▶ **Task to complete**
Copy the records exactly, from the line that contains "You are a computer-use agent." through the end of the records, and leave the pictures out of your copy.

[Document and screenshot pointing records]
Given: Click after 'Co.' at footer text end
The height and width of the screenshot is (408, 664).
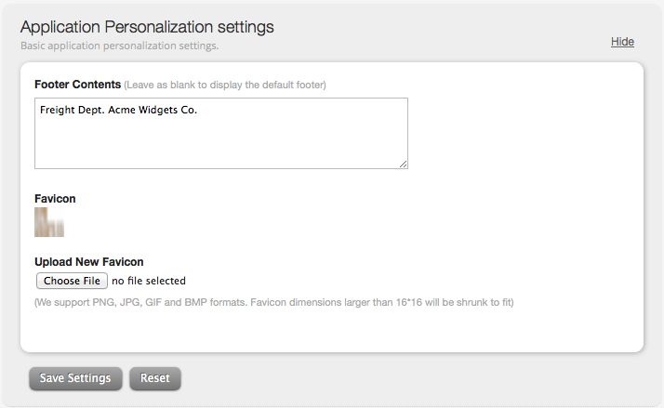Looking at the screenshot, I should 199,110.
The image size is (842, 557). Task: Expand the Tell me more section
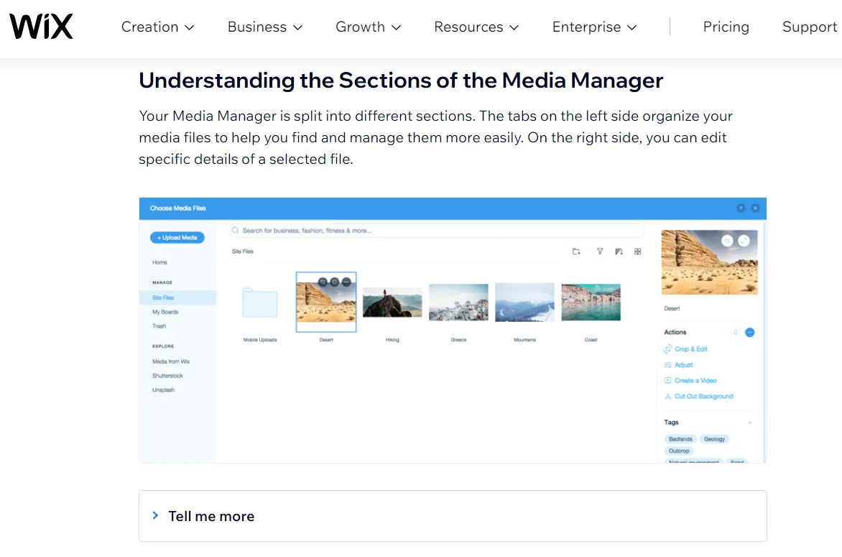[211, 516]
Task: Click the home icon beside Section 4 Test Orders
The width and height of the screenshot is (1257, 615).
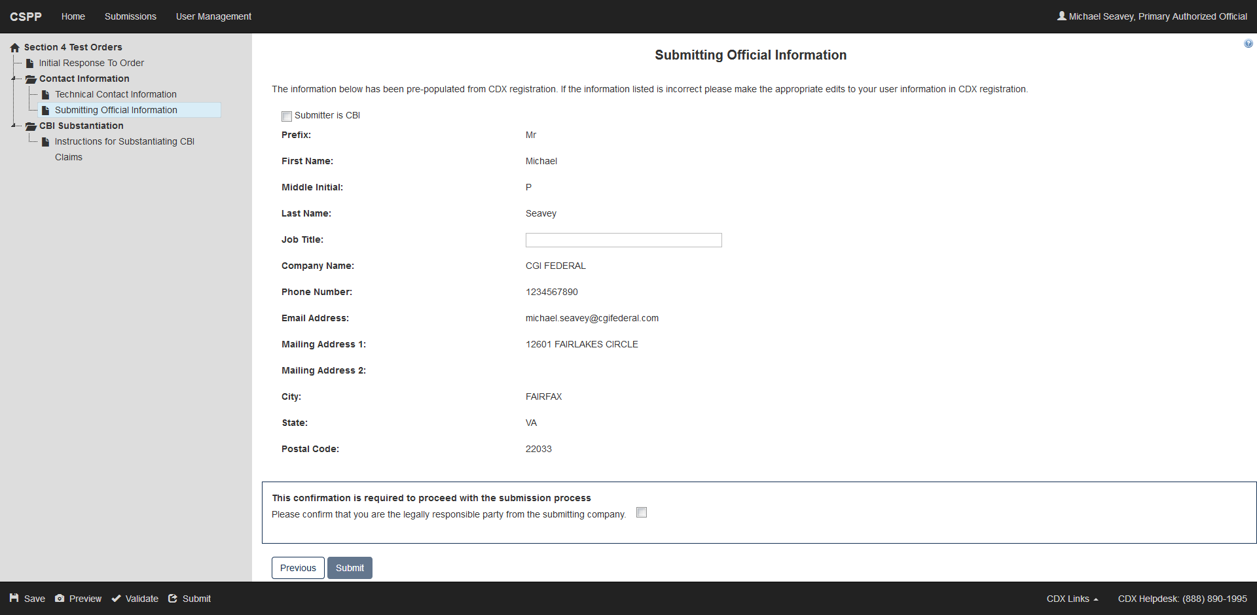Action: tap(15, 48)
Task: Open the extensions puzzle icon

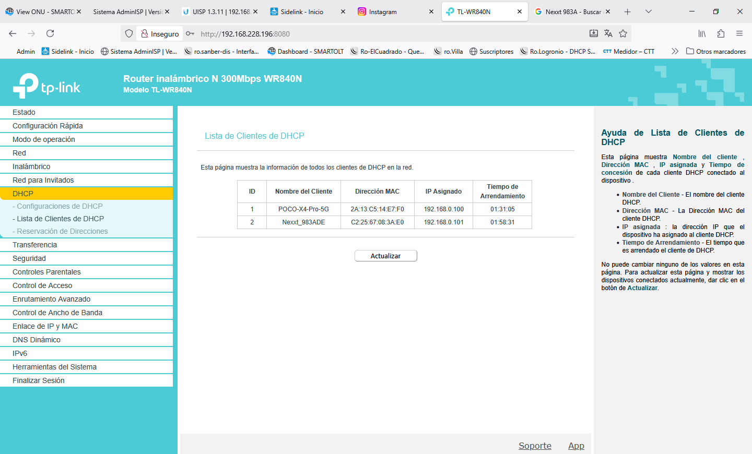Action: pyautogui.click(x=721, y=33)

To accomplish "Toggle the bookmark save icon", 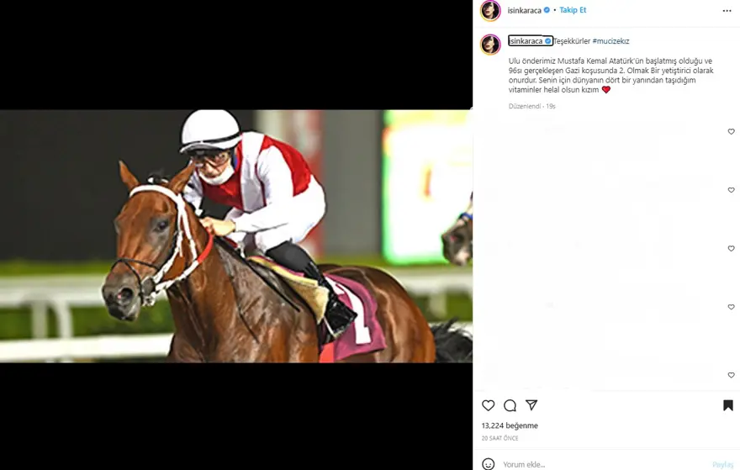I will pyautogui.click(x=728, y=405).
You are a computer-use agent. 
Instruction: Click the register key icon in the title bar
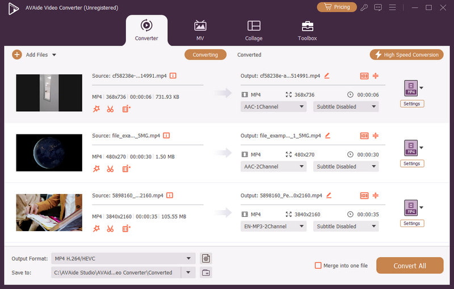(x=364, y=7)
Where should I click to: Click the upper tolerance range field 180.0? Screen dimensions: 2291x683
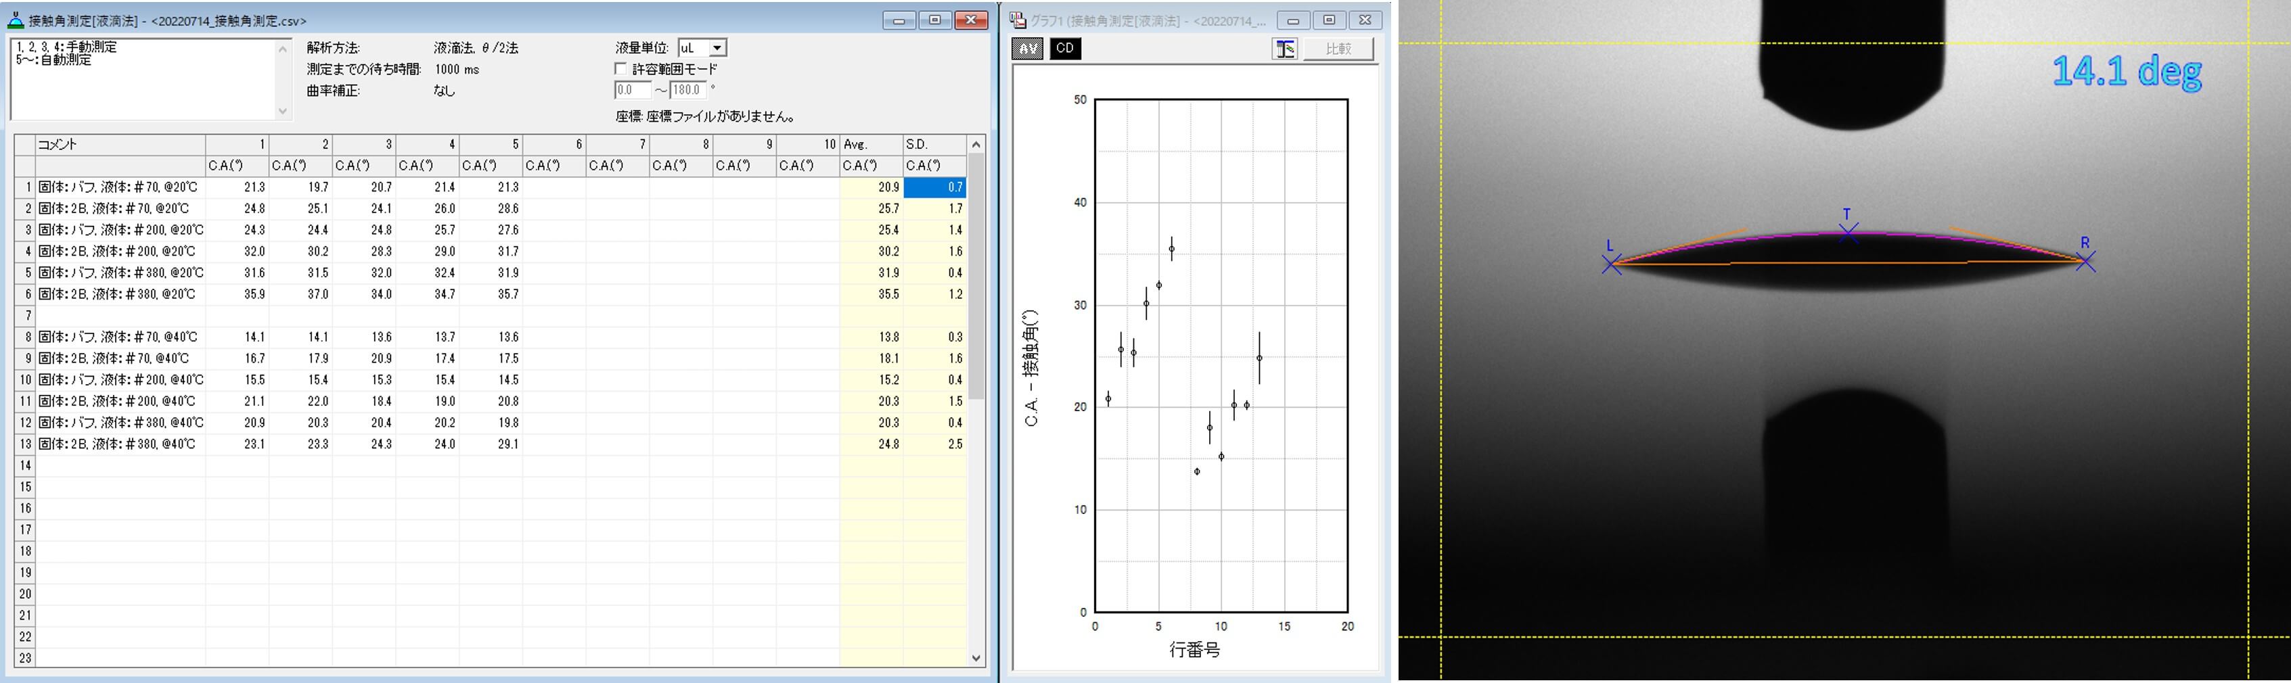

▶ **Solved problem**
You are a computer-use agent. 
Instruction: Click the register key icon in the title bar
(x=364, y=7)
Where should I click to: Click the upper tolerance range field 180.0? Screen dimensions: 2291x683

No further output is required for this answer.